Saturday, August 25, 2007
There is such an emphasis on what success is now... I feel as if when you actually achieve it, you're not sure if thats really what success ultimately means to you. I guess the topic is on my mind because I've been trying to write a good resume to send out to magazines for internships. I don't know how to make myself stand out on a piece of paper because there is so much more to a person than that. I know that I am a dedicated and passionate person... but how will the people at the magazine know that? I wish I could ship myself in a box to the editors and just pop out and state, "I'm my resume!" ... but that won't happen. ha! I know I have to learn how to market myself well... I mean I am in advertising for Pete's sake. I just have to actually make my brain work for that. I've never had to promote myself all that much... because I've always tried to put the emphasis on other people and things. Its not about me, this life, you know? Don't get me wrong... I can be selfish sometimes... but I'm pretty selfless too. I like it when other people are happy and they succeed in something they have been working in... that sometimes I forget that I have to work on that too. I cannot always watch and be happy for others... because then I'll just become frustrated and bitter when I do not go anywhere. Maya Angelou said something that I have come to love, "Nothing works until you do,"

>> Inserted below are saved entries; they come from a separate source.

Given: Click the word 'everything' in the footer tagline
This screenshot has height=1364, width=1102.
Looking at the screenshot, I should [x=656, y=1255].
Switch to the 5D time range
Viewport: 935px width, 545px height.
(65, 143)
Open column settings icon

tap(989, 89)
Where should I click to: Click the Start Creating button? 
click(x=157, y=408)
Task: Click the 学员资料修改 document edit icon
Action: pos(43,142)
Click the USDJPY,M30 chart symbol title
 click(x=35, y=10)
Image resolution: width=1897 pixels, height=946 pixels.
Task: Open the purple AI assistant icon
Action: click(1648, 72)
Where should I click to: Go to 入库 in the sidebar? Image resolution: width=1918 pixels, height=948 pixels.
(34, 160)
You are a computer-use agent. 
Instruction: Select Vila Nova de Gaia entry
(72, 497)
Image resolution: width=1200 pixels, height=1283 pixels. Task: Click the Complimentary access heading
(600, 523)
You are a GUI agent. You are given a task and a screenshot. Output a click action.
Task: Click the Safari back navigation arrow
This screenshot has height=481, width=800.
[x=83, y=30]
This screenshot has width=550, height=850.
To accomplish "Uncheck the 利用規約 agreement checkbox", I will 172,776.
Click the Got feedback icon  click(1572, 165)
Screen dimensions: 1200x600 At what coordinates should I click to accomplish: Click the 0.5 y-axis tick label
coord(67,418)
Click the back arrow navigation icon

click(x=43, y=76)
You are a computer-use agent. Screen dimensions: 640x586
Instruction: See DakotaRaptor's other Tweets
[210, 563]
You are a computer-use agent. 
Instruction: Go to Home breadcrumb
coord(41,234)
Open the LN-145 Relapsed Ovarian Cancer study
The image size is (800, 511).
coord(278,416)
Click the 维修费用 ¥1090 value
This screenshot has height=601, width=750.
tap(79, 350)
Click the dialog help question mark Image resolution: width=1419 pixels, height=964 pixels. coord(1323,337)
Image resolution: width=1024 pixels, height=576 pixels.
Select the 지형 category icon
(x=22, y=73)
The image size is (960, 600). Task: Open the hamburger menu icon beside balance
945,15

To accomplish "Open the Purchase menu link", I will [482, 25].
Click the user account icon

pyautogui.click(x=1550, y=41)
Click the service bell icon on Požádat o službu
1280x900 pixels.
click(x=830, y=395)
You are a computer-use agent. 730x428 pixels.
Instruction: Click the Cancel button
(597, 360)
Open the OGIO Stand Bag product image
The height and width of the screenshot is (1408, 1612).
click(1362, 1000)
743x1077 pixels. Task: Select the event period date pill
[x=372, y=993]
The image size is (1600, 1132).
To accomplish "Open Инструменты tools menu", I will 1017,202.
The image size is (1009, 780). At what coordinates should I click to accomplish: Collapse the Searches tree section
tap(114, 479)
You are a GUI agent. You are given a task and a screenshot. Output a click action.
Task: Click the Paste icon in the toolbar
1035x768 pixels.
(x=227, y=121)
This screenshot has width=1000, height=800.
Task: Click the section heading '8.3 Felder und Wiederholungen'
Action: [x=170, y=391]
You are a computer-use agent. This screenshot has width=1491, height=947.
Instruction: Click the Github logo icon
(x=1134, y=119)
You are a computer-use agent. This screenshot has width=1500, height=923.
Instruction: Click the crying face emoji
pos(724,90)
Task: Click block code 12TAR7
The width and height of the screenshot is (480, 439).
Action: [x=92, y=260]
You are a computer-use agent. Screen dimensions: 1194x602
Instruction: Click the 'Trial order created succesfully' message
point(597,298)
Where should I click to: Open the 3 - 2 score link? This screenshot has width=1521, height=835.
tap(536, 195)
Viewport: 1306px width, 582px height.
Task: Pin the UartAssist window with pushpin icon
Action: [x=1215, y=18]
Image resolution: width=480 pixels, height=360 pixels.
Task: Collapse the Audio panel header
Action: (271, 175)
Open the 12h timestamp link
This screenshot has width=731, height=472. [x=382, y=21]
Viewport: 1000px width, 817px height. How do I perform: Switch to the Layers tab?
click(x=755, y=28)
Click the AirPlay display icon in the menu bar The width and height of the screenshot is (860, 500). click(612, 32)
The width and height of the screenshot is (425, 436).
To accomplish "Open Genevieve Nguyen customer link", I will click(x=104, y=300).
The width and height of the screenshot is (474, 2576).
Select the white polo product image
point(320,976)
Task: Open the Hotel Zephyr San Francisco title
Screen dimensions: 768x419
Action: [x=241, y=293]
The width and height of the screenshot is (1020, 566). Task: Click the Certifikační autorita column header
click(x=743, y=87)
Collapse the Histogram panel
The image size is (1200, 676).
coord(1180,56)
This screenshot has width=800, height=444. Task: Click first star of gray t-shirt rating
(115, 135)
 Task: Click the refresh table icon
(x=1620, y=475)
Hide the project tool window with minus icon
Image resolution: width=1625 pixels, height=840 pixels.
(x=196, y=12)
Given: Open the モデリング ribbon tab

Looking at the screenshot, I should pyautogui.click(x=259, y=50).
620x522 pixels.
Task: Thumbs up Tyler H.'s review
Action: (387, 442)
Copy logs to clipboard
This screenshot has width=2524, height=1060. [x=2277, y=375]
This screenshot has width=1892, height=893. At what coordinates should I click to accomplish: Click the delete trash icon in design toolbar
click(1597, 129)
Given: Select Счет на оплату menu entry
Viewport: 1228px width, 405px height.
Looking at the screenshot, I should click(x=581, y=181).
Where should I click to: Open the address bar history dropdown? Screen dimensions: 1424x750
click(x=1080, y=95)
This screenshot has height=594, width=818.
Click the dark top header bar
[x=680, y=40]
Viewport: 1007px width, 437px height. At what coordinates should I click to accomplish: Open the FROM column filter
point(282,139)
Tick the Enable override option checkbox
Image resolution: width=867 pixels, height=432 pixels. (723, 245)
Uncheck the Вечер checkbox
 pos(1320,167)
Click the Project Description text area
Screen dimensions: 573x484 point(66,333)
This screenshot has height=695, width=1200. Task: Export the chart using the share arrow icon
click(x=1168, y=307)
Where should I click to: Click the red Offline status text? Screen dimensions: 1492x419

I've started on working now.
I had to stop work today for the first time in forever. I do not think I have ever felt this bad or ill in a long time. My heart felt squeezed and there was a constant pressure on my sternum. I felt like i was going to throw up and I was just hot and clammy. In the past four years that I have worked there, this is the first time I could not finish a shift all the way through and I felt so horrible about it. I had my wisdom teeth pulled the previous Friday and had recieved new antibiotics for ever so pleasant bacteria guests that were trying to set up camp in my gums... and I am pretty sure that the antibiotics caused some of this pain.
There are so many things going on in the world that just seem so out of tune or out of wack. There was a hot air balloon that burst into flames yesterday that killed a mother and daughter (while injuring many others), the fires happening in Greece are now thought to be a political kind of rebellion against the elections that were supposed to be on September 16th (but are now postponed to honor the losses and to investigate any conspiracies), and the midwest has been Mother Nature's target for rain, rain, oh and more rain, and power outages. We all seem so small when you come to think of it. So many things are out of our control... and sometimes the things that we are fully capable of controlling, we do not take care of or handle to the best of our abilities causing anger when things go awry. I'm trying to be a lot less controlling... which is working for my benefit. I know that I cannot be responsible for everything and that is a huge weight that is lifted off of me. I have to take care of the things and people around me to the best of my abilities and to handle things with love and not an iron fist... or tongue... whatever.
Situations can be a lot easier when you adopt love as your belief system. If it worked for Christ, it can work for you. Christ may have died a criminal's death... but his life showed more compassion, love, faith, and honor than anything else... and thats something I can definitely respect.